**EXERCISE BRIEF**
From the material below, extract word for word the lines running from the line containing "You are a GUI" through the line containing "pyautogui.click(x=1599, y=990)", both included.

---------- THE RECORDS ----------

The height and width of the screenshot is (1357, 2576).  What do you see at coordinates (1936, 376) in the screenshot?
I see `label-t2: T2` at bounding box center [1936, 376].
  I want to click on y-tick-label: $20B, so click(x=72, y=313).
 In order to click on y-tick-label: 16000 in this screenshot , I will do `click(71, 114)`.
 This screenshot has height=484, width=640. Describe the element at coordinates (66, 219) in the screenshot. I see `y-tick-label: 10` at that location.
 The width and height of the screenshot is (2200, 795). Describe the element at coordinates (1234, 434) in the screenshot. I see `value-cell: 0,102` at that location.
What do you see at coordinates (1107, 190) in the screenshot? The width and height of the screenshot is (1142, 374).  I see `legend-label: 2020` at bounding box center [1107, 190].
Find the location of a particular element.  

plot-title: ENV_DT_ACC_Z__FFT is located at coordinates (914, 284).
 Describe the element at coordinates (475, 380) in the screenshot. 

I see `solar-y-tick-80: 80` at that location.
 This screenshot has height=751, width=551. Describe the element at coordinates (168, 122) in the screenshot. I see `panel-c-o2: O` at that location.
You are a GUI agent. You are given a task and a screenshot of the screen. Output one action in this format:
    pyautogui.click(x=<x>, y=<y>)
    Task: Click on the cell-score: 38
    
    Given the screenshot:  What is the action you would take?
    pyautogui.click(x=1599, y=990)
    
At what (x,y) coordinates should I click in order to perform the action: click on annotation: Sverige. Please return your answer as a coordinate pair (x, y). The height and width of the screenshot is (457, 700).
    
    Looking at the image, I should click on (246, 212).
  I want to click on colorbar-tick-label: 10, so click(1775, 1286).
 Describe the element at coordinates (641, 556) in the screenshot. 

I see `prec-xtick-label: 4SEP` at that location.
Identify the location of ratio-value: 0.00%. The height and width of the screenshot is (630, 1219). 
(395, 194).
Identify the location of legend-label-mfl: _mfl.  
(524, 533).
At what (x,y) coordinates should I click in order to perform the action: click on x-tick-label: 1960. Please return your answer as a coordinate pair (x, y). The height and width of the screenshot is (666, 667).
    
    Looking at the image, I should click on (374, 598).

----------

**EXPECTED OUTPUT**
You are a GUI agent. You are given a task and a screenshot of the screen. Output one action in this format:
    pyautogui.click(x=<x>, y=<y>)
    Task: Click on the cell-score: 38
    
    Given the screenshot:  What is the action you would take?
    pyautogui.click(x=1599, y=990)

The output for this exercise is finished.